■ **WHAT TO DO**: Tally the lines below that include "Witcher" and give only the total.

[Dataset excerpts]
####################

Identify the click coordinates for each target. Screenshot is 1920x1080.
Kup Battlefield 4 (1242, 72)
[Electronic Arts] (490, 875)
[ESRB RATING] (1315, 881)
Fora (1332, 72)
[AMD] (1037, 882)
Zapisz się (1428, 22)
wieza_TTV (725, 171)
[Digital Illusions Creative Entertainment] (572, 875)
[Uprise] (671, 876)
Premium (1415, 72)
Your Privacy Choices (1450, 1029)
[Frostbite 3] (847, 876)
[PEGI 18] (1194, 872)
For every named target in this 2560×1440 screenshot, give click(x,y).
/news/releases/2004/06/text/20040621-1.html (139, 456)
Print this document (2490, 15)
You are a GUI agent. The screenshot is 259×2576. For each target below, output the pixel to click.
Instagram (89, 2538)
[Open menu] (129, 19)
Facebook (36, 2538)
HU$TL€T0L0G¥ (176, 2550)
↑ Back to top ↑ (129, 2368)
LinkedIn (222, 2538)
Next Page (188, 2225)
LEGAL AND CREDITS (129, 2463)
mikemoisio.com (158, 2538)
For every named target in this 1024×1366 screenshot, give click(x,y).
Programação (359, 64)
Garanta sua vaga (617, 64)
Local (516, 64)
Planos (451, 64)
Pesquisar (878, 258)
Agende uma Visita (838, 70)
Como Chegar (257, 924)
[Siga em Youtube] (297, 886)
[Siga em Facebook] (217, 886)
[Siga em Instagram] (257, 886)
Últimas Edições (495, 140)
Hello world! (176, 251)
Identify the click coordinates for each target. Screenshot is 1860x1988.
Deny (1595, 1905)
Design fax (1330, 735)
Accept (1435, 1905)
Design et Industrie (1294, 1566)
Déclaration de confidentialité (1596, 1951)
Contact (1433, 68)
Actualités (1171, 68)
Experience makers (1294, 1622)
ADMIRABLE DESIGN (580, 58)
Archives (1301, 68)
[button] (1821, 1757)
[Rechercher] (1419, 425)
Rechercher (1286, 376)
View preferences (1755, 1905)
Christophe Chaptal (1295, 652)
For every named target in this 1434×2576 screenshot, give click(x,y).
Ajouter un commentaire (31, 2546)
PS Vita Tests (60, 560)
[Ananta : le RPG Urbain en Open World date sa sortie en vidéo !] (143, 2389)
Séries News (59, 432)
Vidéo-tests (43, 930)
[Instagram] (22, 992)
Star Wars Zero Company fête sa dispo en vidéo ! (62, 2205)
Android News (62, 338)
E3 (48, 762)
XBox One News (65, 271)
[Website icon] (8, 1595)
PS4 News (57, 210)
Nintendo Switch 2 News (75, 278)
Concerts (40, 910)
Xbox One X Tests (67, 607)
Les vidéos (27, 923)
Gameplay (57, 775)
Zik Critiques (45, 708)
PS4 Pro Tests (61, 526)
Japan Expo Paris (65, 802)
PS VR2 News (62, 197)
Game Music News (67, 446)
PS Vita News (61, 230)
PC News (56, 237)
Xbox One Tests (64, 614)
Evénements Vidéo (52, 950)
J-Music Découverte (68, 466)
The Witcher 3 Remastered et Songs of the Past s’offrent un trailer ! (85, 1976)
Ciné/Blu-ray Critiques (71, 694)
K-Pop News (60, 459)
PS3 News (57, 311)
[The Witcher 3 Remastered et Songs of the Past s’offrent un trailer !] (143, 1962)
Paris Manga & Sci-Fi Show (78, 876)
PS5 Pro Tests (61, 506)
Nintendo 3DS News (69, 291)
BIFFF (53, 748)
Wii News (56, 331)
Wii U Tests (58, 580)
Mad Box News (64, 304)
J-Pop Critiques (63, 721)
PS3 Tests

####################

■ **EXERCISE RESULT**: 2